Libérez les !

LIBÉREZ TOUS LES ENFANTS PALESTINIENS PRISONNIERS !

Israël traduit en justice (tribunaux militaires) 500 à 700 enfants Palestiniens chaque année, alors qu’en moyenne, 200 à 300 enfants sont détenus dans les prisons israéliennes par mois.
Les enfants sont violemment arrêtés, maltraités, interrogés pendant des semaines, intimidés, enfermés à l’isolement, ils leur demandent de signer des documents en hébreu qu’ils ne comprennent pas, ils ne sont pas autorisés à voir leurs parents, qui perdent parfois leurs traces, vu que les enfants sont transportés d’une prison à l’autre.
Les enfants arrêtés sont également interrogés, détenus et jugés par les soldats et le personnel militaire israéliens. Cela constitue une violation du droit international, qui stipule que les tribunaux militaires ne peuvent être utilisés pour juger des civils que temporairement. Bien qu’Israël ait signé la 4e Convention de Genève sur la protection des civils en temps de guerre et la Convention des Nations Unies relative aux droits de l’enfant, qui prévoit des mesures de protection spécifiques pour les enfants en détention, Israël est le seul pays à faire juger des enfants par des tribunaux militaires sans garanties appropriées. Les enfants, même lorsqu’ils sont libérés, ont des problèmes de santé physique et mentale en raison de leur emprisonnement et conditions de détention dans les prisons israéliennes.
L’UD CGT 13 soutient les résolutions de la FSM aux Nations Unies sur la protection des droits des enfants palestiniens et appelle ses syndicats à informer les travailleurs de France et à participer aux actions de défense du peuple palestinien.

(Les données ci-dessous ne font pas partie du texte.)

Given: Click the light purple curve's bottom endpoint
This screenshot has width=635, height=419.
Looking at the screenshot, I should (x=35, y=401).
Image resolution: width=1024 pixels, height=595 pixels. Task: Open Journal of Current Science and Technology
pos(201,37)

Les prisonniers sont détenus en isolement cellulaire sans conditions humanitaires. Aucune mesure n’a été prise pendant la pandémie pour protéger les prisonniers dans les prisons israéliennes. Ainsi, 137 prisonniers ont été infectés par le COVID-19 à la prison de Gilboa, dans le nord d’Israël.
Les raisons pour lesquelles les Palestiniens sont arrêtés sont leur opposition à l’occupation israélienne de leurs territoires et à la politique criminelle d’Israël, qui les soumet quotidiennement à des difficultés, dangers et restrictions.